Given data:
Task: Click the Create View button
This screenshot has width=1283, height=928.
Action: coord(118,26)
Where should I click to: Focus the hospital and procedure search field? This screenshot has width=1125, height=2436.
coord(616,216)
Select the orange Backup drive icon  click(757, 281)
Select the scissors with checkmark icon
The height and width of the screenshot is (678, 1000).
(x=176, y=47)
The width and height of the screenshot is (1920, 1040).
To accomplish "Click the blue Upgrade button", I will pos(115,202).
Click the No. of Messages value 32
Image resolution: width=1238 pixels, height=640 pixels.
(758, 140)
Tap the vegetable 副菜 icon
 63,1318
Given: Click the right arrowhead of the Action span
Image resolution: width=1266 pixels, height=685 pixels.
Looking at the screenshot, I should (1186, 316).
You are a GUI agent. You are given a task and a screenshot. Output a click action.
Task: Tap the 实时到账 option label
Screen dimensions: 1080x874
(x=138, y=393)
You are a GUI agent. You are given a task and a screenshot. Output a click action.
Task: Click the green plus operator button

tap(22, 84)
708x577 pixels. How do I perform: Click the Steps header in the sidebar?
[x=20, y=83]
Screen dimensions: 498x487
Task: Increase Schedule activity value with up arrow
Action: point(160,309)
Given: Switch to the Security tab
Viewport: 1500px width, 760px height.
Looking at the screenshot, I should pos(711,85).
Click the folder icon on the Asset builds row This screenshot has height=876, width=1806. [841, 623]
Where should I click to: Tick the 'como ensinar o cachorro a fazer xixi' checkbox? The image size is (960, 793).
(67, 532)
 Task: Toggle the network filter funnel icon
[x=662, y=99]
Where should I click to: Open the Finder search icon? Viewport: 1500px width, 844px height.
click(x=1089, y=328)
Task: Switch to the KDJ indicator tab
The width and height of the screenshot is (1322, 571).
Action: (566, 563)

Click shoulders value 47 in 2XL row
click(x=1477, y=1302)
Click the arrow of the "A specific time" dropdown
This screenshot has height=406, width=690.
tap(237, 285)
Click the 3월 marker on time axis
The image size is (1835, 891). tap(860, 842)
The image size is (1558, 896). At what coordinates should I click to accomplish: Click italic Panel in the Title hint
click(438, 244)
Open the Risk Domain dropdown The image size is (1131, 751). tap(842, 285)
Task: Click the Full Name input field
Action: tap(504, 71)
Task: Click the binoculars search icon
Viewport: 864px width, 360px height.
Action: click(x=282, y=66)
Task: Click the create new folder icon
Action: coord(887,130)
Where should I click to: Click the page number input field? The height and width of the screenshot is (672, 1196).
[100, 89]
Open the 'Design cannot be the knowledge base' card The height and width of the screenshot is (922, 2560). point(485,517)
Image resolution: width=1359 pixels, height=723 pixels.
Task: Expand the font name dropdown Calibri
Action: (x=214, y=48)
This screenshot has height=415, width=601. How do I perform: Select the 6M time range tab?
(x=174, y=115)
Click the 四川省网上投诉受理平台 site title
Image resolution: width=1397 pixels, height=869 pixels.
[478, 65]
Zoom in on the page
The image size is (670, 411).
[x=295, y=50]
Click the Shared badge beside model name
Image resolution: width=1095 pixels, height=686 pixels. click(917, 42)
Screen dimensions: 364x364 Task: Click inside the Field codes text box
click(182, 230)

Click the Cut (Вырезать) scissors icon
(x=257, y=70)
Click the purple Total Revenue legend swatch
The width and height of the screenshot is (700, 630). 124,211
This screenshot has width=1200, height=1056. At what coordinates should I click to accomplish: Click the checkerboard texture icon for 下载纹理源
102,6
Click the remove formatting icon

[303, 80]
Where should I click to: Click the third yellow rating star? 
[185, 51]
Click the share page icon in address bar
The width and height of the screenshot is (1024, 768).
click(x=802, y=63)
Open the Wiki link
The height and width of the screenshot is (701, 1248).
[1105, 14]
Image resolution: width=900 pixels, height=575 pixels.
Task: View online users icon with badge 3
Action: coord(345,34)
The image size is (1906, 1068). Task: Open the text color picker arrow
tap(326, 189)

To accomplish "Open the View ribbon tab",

Work instructions:
How many lines of these entries contain the string "Switch"? Reply with the number alone.

Expected answer:
2